Conversational Topic Recommendation in Counseling and Psychotherapy with Decision Transformer and Large Language Models
This work addresses the problem of enhancing automated clinical support systems for mental health professionals and patients, though it is incremental in combining existing techniques.
The paper tackles conversational topic recommendation in counseling by using a decision transformer for offline reinforcement learning and proposes fine-tuning a large language model with synthetic labels, showing improvement over baseline methods but with mixed results for the LLM implementation.
Given the increasing demand for mental health assistance, artificial intelligence (AI), particularly large language models (LLMs), may be valuable for integration into automated clinical support systems.

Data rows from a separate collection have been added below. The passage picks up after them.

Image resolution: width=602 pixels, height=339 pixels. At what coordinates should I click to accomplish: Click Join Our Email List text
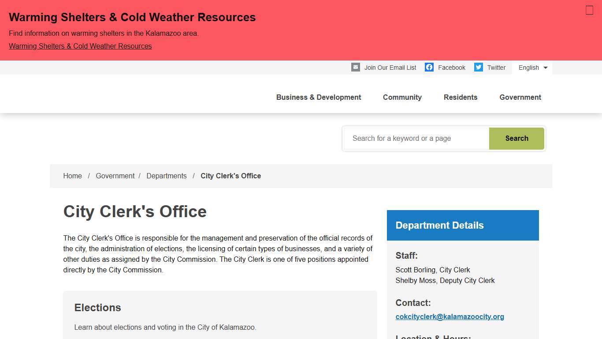(390, 68)
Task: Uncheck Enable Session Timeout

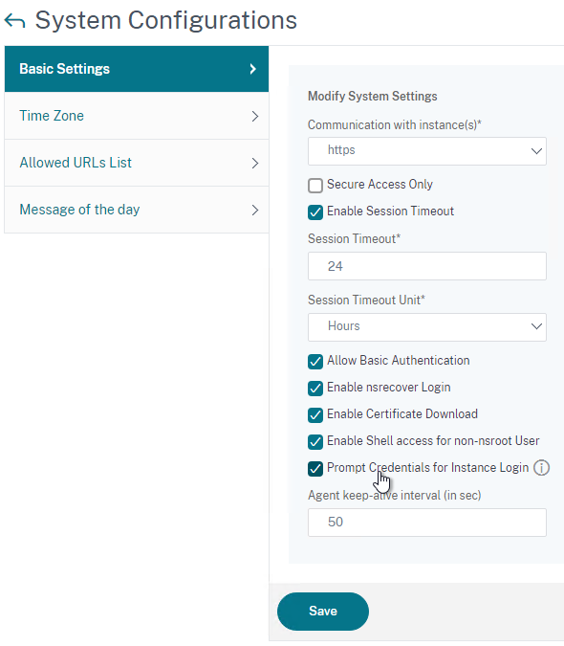Action: (315, 212)
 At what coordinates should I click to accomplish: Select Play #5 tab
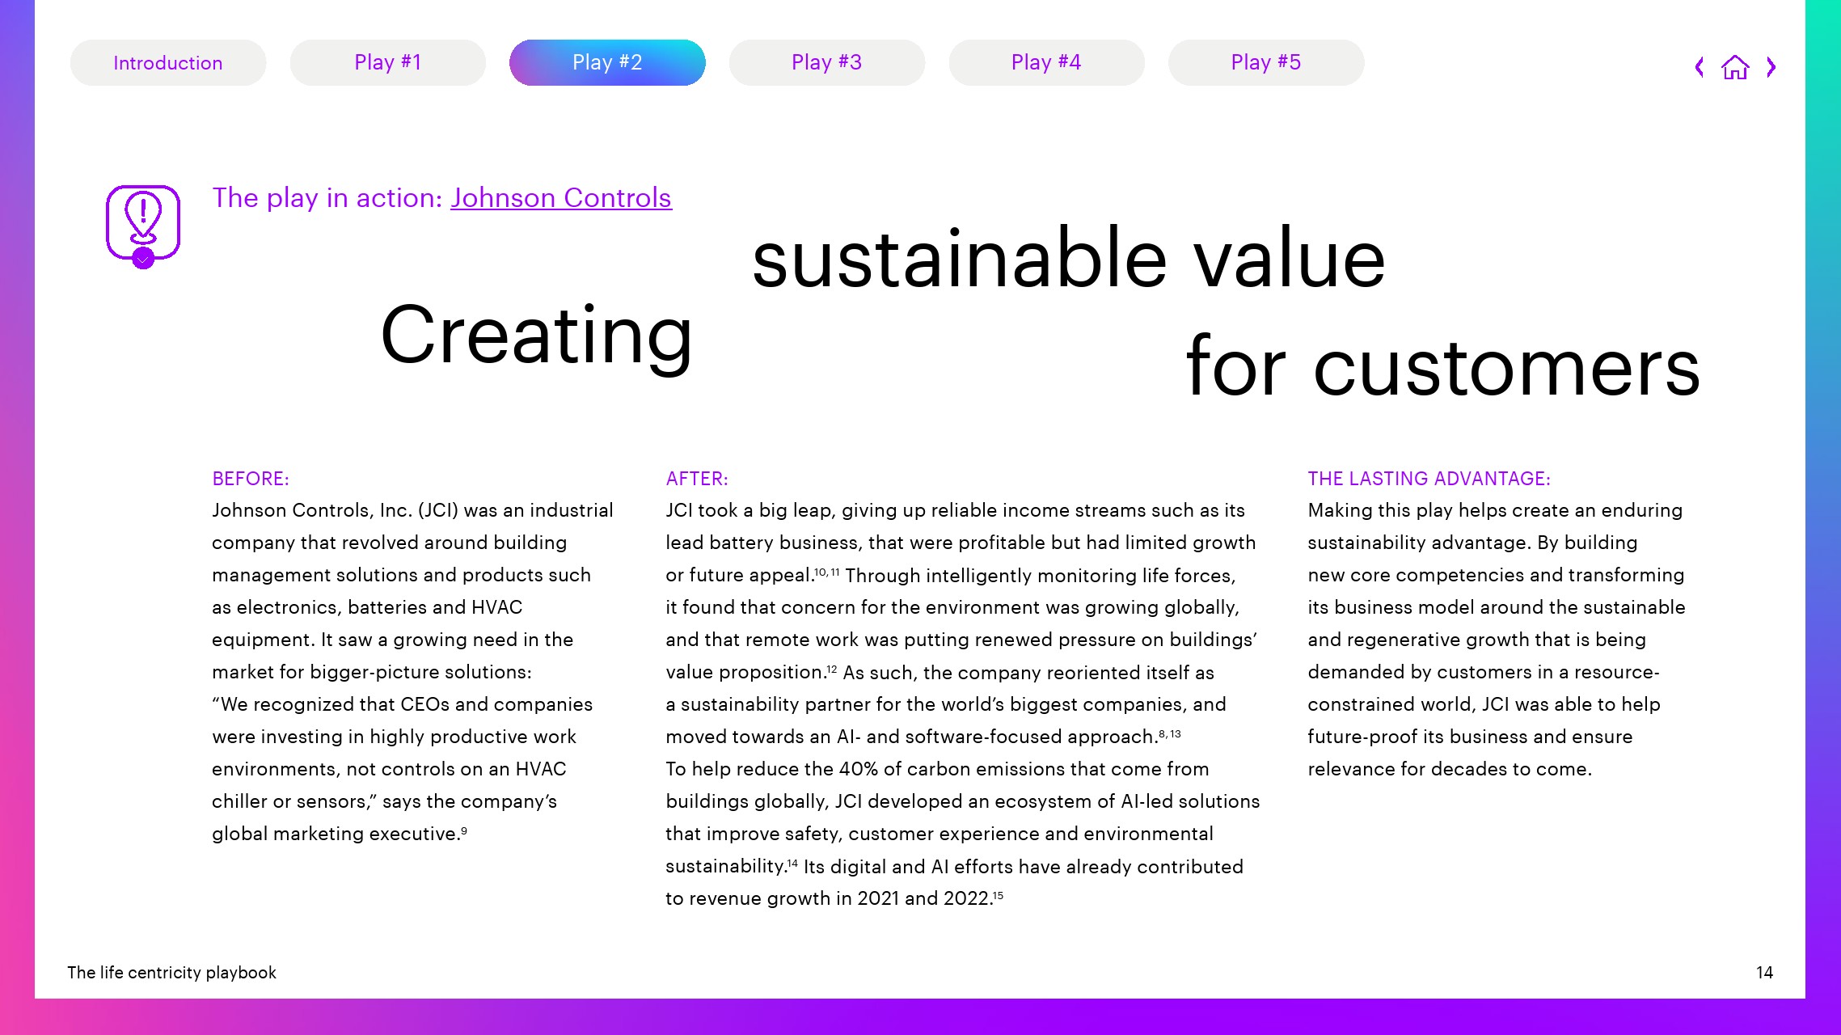[1265, 62]
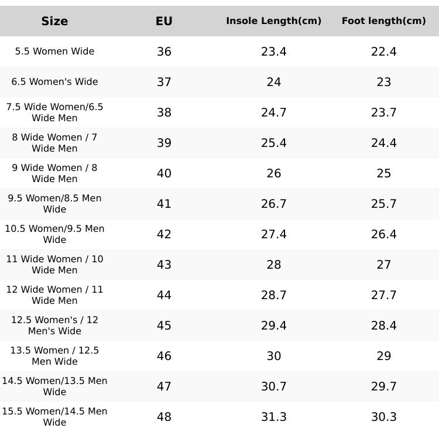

In this work, we leverage a decision transformer architecture for topic recommendation in counseling conversations between patients and mental health professionals. The architecture is utilized for offline reinforcement learning, and we extract states (dialogue turn embeddings), actions (conversation topics), and rewards (scores measuring the alignment between patient and therapist) from previous turns within a conversation to train a decision transformer model. We demonstrate an improvement over baseline reinforcement learning methods, and propose a novel system of utilizing our model's output as synthetic labels for fine-tuning a large language model for the same task. Although our implementation based on LLaMA-2 7B has mixed results, future work can undoubtedly build on the design.